▶ **TASK DETAILS**
According to the article about Obama, Romney and super PACs, how much money did Restore Our Future raise in 2011?

▶ **TEXT PROVIDED**
Obama, Romney getting cozier with super PACs
This article originally appeared on RealClearPolitics.
Within the next few weeks, top administration officials ranging from cabinet secretaries like Kathleen Sebelius to senior advisers like David Axelrod will begin hobnobbing at high-dollar fundraisers for Priorities USA Action -- the super PAC created by former White House aides to bolster President Obama's re-election chances.
The Federal Election Commission rules that bar such power players from directly asking for donations are no impediment to the implicit solicitation of the big-figure checks that will inevitably pour in.
And so the presence at these events of prominent government figures with direct lines to the president -- and the concerns their presence raises about money buying access in American politics -- will mark another step in the central role that super PACs are playing in the 2012 race for the White House.
Obama campaign officials told RCP that the president reversed course on his 2008 disavowal of help from outside groups after senior strategists convinced him that his re-election hopes could hinge on playing in the real-world campaign finance system rather than his idealized one.
It's the same reasoning that Republican front-runner Mitt Romney has used to justify his own actions, inching closer to the FEC's line that limits -- but does not disallow -- coordination between campaigns and outside groups.
Last July, Romney was the first candidate to test the implications of the Supreme Court's 2010 Citizens United ruling when he spoke at a New York fundraiser for Restore Our Future, the group created to bolster his candidacy by soliciting unlimited contributions from individuals and corporations.
As the battle for the GOP presidential nomination has intensified, the super PACs acting on behalf of the four major Republican candidates have ramped up their negative campaigning against one another.
Several news sources reported Monday that Restore Our Future, which raised more than $30 million in 2011, was poised to go on the air in Michigan (which holds its primary Feb. 28) as well as several Super Tuesday states (March 6).
On Friday, the Romney campaign announced that it would match Obama's latest move by authorizing top aides to appear at super PAC fundraisers.
Additionally, a senior Romney aide told RCP that they have not ruled out having the candidate himself speak at additional Restore Our Future events down the line.
By contrast, the Obama campaign says that the president, the first lady, Vice President Biden and Jill Biden will not attend super PAC fundraisers.
But whether the candidates are on hand or not, campaign finance watchdogs are sounding the alarm that the presence of top aides at these events sends a dangerous message about buying influence.
"It seemingly amounts to a recognition by the campaigns that special interest donors are only going to open up their wallets if they're provided access with high-level decision-makers in exchange for their contributions, and that's a very troubling development," said Paul Ryan of the nonpartisan Campaign Legal Center. "The Obama move was really a significant step in the race to the bottom, in terms of providing access to special interest donors."

▶ **DATA EXTRACT**

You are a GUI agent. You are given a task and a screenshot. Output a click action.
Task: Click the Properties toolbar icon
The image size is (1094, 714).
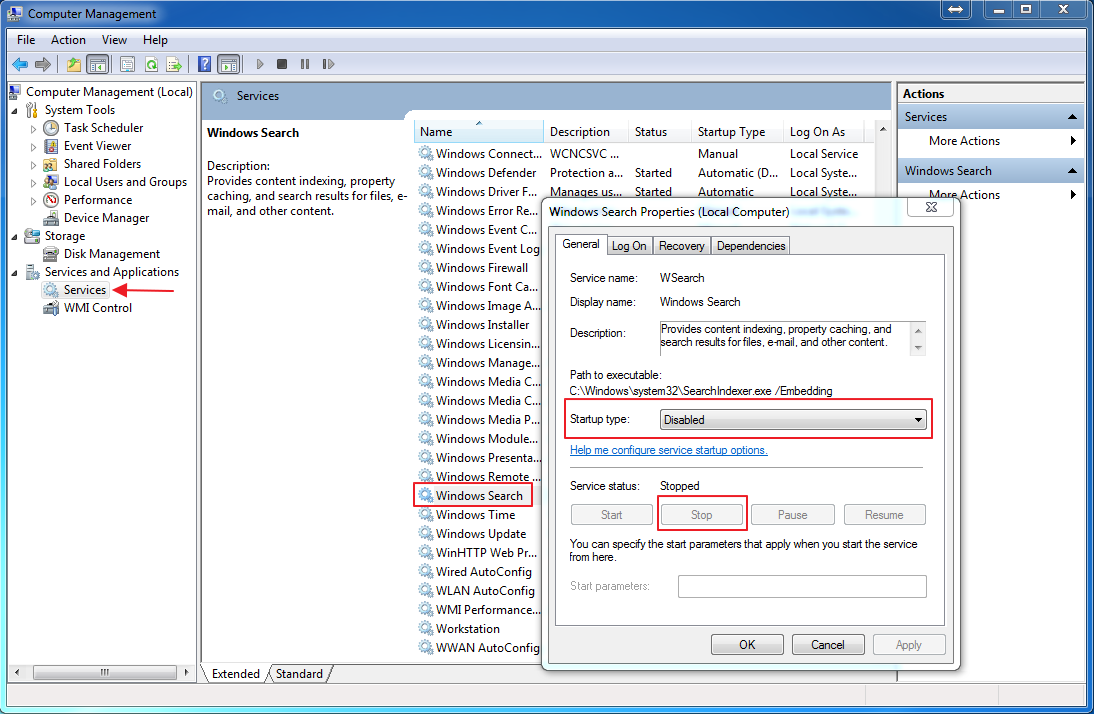(127, 64)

▶ **PROBLEM SOLUTION**
More than $30 million.